[TO BE DONE]
A. Using the post on first impressions online, answer each question:
(i) Who suggested the topic for the post?
(ii) Within how many hours must Arment Dietrich staff return phone calls or emails?
(iii) How many days after the reporter's first call did the PR person friend him on Facebook?
B. For each statement, say whether it agrees with the post on first impressions online:
(i) The Wall Street Journal reporter said PR people always return her phone calls.
(ii) Potential employers check social networks before calling to schedule an interview.
(iii) The reporter friend turned down the PR person's Facebook invite.
C. Reproduce everything in the post on first impressions online from "Whenever someone tells" down to "within 24 hours.".

[READING PASSAGE]
┄┄┄┄┄┄┄┄┄┄┄┄┄┄┄┄┄┄┄┄

Gini Dietrich

Especially Online, First Impressions Last Forever

By: Gini Dietrich | July 16, 2009 | 

first-impressionsI was talking to a girlfriend this morning and she said, “I have a topic for your next newsletter!” I love getting feedback from my smart friends, so I was all ears. She suggested we discuss how to blur the personal and professional lines of social media, without looking like a jerk.

I said, “A ha! That’s a great blog topic! Writing it right now.”

Let’s start with the fact that, if you’re graduating from college or looking for a new job, potential employers always look at your social networks FIRST…before they decide to call you and schedule an interview.  Knowing that, are you immediately embarrassed as to what they might find? If the answer is yes, fix it. Fix it NOW!

Now think about the business relationships you have. Are you friends with them on Facebook? Do they follow you on Twitter? If they don’t yet, they will. Are you representing yourself, both personally and professionally, in the very best light possible?

I’m a communication professional and, by the nature of the beast, have a lot of friends who are reporters. I hear HORROR stories of how PR people treat reporters. Just a month ago, I had a Wall Street Journal reporter tell me that she is astounded that PR people never return her phone calls. I mean, it’s just the Journal; why would you want to return her calls?

Whenever someone tells me something like this, I always say, “I love it when other PR people make us look good.”  If you work at Arment Dietrich, you’d be fired, on the spot, for not returning phone calls or emails within 24 hours.

That being said, I have a reporter friend who told me he was trying to reach a PR person for a story he was working on…and he was on deadline. This particular PR person refused to answer his phone calls or return his emails. But then, three days after his initial call, she friended him on Facebook. Curious, he accepted the invite and was astounded to see that her page was full of not only business information, but also of her drunk photos from Friday night and, gasp!, swear words!

┄┄┄┄┄┄┄┄┄┄┄┄┄┄┄┄┄┄┄┄

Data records
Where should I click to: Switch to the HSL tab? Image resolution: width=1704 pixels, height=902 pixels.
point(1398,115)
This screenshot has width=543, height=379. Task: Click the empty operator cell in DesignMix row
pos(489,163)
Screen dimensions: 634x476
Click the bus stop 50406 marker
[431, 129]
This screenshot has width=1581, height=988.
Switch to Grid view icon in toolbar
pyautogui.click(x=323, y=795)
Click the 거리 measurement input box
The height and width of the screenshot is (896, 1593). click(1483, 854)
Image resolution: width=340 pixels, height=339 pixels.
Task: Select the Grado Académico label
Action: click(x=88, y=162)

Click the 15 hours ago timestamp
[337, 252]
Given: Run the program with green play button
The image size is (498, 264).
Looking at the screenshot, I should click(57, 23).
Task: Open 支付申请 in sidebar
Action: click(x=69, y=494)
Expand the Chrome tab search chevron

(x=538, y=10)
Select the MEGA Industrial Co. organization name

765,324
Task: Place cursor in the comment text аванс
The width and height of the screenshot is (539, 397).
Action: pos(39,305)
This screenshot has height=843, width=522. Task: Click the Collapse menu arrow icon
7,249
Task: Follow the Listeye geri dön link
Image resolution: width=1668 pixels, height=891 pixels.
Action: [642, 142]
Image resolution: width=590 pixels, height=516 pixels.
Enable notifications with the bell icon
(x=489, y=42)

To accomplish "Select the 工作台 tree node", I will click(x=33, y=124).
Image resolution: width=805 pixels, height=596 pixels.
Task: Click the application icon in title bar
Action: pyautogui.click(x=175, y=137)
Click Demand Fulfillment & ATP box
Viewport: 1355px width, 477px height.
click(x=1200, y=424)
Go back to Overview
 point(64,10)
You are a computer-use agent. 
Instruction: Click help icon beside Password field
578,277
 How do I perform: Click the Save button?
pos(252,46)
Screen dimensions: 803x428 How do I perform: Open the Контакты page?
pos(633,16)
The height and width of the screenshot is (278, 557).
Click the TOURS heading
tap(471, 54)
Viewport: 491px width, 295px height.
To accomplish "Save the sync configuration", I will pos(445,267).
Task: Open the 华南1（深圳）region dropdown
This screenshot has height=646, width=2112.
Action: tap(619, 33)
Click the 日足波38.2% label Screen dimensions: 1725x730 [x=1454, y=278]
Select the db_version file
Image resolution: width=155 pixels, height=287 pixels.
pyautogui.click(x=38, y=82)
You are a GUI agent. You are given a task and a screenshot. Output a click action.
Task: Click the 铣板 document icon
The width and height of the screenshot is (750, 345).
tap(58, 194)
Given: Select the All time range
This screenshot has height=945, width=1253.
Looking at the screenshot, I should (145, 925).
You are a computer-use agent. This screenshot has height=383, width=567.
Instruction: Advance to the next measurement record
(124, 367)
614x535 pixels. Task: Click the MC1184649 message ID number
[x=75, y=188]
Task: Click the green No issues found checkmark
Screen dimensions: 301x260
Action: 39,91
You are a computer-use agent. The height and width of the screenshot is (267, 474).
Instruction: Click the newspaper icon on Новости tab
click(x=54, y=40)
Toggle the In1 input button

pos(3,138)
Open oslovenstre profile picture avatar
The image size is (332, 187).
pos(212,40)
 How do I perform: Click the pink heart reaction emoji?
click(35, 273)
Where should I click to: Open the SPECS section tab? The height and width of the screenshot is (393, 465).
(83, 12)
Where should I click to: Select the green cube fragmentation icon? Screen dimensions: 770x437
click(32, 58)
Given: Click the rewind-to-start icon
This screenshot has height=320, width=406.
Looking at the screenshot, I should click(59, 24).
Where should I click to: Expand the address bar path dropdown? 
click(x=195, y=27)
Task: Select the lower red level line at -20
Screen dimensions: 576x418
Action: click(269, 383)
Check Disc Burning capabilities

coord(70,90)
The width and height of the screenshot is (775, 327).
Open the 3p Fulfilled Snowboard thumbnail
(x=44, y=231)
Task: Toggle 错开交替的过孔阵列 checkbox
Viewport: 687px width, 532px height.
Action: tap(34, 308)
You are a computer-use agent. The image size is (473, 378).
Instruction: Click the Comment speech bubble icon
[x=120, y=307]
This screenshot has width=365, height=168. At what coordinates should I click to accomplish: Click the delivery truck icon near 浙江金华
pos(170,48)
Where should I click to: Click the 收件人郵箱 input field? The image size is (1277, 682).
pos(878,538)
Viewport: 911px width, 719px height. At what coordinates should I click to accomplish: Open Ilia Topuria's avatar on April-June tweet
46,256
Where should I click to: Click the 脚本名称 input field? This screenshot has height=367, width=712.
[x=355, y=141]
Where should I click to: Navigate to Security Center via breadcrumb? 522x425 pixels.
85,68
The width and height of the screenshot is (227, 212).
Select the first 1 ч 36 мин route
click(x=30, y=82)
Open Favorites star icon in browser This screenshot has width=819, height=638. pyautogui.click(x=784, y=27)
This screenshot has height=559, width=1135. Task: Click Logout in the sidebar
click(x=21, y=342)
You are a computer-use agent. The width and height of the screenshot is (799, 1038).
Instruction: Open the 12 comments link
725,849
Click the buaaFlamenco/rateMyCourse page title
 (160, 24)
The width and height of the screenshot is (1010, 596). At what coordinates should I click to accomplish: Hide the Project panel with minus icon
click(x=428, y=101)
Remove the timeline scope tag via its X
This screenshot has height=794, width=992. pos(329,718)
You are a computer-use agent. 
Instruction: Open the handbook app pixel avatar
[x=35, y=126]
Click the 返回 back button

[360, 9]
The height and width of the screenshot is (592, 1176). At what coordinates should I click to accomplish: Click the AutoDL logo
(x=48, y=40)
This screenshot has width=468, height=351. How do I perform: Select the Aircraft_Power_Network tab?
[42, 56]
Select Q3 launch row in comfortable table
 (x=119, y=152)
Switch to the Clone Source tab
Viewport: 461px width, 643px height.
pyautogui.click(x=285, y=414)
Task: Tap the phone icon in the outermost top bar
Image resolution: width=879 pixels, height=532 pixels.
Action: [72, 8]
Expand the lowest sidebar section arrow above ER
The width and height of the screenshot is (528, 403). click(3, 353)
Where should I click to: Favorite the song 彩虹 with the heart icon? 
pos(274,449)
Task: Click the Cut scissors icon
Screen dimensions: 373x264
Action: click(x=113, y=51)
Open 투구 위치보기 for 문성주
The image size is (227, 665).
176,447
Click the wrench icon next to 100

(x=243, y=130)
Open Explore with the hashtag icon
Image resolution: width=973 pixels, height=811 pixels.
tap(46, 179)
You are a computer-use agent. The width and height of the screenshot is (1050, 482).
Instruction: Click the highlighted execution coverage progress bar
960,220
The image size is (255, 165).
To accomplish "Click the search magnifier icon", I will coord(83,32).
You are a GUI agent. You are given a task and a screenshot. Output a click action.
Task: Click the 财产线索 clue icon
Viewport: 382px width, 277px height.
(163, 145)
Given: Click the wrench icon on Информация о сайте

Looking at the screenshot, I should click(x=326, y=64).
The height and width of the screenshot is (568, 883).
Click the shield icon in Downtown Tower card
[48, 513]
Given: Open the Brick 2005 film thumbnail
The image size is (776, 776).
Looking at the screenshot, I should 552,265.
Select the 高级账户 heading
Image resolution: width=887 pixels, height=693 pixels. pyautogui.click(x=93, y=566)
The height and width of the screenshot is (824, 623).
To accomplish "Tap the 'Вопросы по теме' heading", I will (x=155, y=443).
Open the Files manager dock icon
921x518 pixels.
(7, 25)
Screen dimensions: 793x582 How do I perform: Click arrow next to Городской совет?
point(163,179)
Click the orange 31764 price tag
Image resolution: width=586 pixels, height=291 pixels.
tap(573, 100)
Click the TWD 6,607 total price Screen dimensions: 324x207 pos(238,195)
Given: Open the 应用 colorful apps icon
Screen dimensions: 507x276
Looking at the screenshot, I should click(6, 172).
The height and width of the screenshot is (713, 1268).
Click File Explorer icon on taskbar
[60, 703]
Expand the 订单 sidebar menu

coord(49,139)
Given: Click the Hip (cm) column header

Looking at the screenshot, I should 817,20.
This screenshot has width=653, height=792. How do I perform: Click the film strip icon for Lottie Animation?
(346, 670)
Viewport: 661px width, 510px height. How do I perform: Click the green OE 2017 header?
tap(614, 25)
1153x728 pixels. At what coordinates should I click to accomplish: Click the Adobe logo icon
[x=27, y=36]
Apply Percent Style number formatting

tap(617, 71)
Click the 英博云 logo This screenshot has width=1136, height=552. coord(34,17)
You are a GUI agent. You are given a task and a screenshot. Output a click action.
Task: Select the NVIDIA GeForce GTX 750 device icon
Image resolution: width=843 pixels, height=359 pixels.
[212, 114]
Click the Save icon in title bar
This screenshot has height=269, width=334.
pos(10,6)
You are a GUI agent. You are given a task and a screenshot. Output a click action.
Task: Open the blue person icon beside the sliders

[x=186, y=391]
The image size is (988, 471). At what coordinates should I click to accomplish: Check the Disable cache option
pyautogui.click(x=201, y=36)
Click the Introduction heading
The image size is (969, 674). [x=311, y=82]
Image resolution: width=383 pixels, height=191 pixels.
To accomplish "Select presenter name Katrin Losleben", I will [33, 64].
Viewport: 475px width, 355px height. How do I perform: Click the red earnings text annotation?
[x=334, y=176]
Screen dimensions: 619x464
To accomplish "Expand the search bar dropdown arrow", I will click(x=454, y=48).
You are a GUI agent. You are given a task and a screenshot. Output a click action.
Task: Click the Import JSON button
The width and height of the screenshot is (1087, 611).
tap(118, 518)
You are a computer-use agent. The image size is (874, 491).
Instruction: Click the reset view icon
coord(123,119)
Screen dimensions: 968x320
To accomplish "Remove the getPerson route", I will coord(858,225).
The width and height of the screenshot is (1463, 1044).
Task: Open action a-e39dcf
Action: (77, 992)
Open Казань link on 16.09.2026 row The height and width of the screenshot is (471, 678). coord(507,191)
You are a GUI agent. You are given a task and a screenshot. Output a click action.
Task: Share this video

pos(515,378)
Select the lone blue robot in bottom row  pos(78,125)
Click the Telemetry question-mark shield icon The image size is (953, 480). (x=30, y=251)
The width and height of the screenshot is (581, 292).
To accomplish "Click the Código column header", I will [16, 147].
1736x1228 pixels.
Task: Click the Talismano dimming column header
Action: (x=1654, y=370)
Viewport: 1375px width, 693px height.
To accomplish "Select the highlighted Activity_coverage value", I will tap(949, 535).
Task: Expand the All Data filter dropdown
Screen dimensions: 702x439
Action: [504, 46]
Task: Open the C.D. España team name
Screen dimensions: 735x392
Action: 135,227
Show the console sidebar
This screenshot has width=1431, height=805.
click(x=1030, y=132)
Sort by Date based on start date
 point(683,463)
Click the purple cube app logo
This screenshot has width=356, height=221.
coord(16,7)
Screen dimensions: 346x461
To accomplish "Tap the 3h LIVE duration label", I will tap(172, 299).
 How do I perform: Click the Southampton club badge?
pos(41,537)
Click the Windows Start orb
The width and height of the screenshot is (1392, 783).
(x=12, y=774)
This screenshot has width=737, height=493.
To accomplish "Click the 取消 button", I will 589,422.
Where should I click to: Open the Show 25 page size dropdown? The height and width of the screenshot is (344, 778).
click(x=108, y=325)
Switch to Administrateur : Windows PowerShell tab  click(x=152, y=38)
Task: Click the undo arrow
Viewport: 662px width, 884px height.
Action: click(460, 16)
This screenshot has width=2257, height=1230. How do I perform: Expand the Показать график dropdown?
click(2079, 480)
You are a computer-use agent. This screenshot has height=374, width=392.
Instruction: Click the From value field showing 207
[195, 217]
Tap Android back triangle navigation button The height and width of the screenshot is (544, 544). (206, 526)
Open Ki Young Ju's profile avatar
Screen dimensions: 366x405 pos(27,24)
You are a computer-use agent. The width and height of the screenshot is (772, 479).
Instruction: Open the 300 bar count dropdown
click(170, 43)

┄┄┄┄┄┄┄┄┄┄┄┄┄┄┄┄┄┄┄┄

[EXPECTED RESPONSES]
A.
(i) A girlfriend of the author
(ii) 24 hours
(iii) Three days

B.
(i) No: "she is astounded that PR people never return her phone calls."
(ii) Yes: "potential employers always look at your social networks FIRST…before they decide to call you and schedule an interview."
(iii) No: "Curious, he accepted the invite"

C.
Whenever someone tells me something like this, I always say, “I love it when other PR people make us look good.”  If you work at Arment Dietrich, you’d be fired, on the spot, for not returning phone calls or emails within 24 hours.